It could be the teachers, but it could be the environment also.


In the public school, are you able to network with involved parents so that your child can interact with their children? Also, it may be that the parents of that school are too busy with work and responsibilities to be able to involve themselves in school.


Both my parents worked minimum-wage hourly jobs while trying to raise 4 kids. They worked 6 days a week from 11a-10p everyday. It was hard for them to find the time to be involved with their type of work hours and the fact that they were paid hourly. Any missed workday meant that there was no income. They also had to worry about taking care of my grandparents who lived with us.


My involvement in my son's school life is entirely different from my experience growing up. I'm thankful that I have wonderful bosses who trust me to make my own schedule. When I volunteer at school or when I take my son to the state parks and museums, I make sure to have the day off by making sure that other employees are making things run smoothly at work.


I'm also thankful to be making a salary that is decent so that my husband can stay home and help with afterschooling and household responsibilities.

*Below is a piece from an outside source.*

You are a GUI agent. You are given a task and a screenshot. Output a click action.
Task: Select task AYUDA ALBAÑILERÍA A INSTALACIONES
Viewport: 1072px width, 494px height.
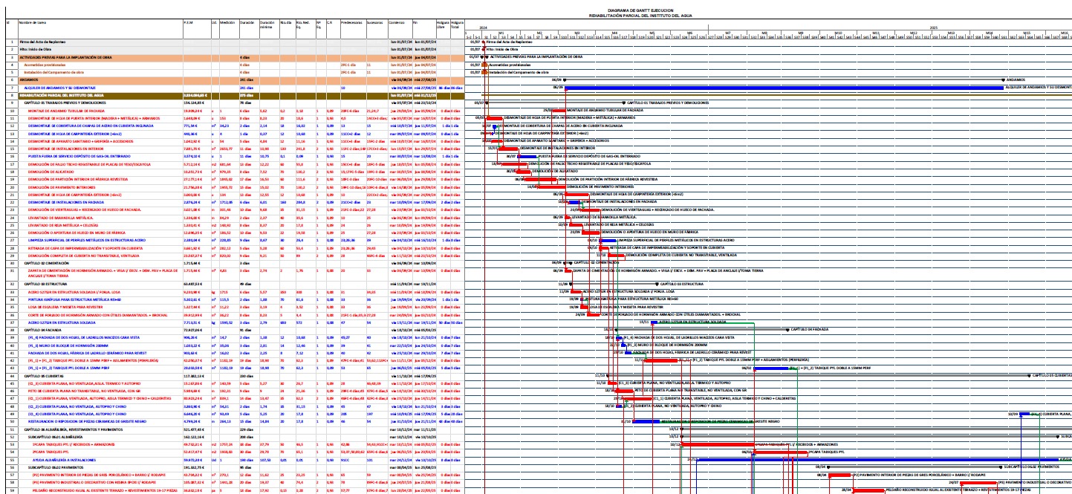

My parents may not have had the time to be involved in school but they loved us unconditionally and they cared. I was self-motivated enough to obtain an associates degree. I used to study in my parent's car because our small house was too noisy.


I also feel that my standards are very high when it comes to my son's education. He goes to a grade school that is not well funded. This is the reason why I'm afterschooling. I also make sure that he interacts with a group of homeschoolers, which is 1 hour away from us.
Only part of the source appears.